"Blind Leading the Blind" is a song by English rock band Mumford & Sons. It was released as a single on 21 October 2019. The song was written by Marcus Mumford, Winston Marshall, Ben Lovett and Ted Dwane.

Background
The band originally debuted “Blind Leading The Blind” live in 2016 and initially recorded the song during their Delta studio sessions, produced by Paul Epworth at The Church Studios in London. 

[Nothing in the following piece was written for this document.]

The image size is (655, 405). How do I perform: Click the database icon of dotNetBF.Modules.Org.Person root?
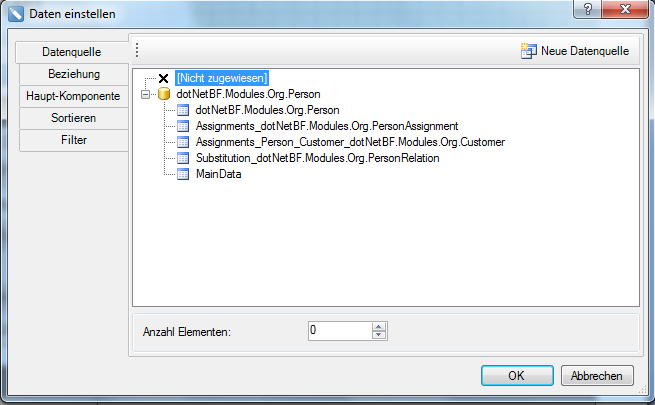point(164,94)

From the press release for the single - "Blind Leading The Blind" is a song that the band have been working on, re-shaping, re-writing and generally re-imagining over the last eighteen months. It was the band’s recent awarding of the prestigious John Steinbeck Award at San Jose State University in September that helped give renewed focus, inadvertently allowing them to finish the song and present it today. "Blind Leading The Blind" touches on subjects pertinent to Steinbeck’s extended literary works, but primarily the notion of community. Marcus Mumford, a self-proclaimed studier of this great American author, noted that his work with the people involved in the Grenfell Tower tragedy, as an ambassador for War Child UK and Children In Conflict US, and, broader-still, the band’s formation and undertaking of the Gentlemen of the Road fund, inspired the lyrics of the song, and those lyrics loosely reflected those themes, noted above, and ever-present to Steinbeck’s writing. Marcus Mumford: “Blind Leading The Blind has been a song we’ve had up our sleeves for some time, which ended up being a catalytic song for much of our work on Delta, its themes and feelings, but that we never got round to finishing in time to put it on the original release." “We’re proud that we’ve finally finished it, as it feels like one of the most challenging songs, thematically, that we’ve put out there, both for ourselves and our audience. It feels it’s becoming harder and harder to coerce yourself into a listening, present and unafraid disposition, but that’s the gauntlet we’re throwing down for ourselves.”   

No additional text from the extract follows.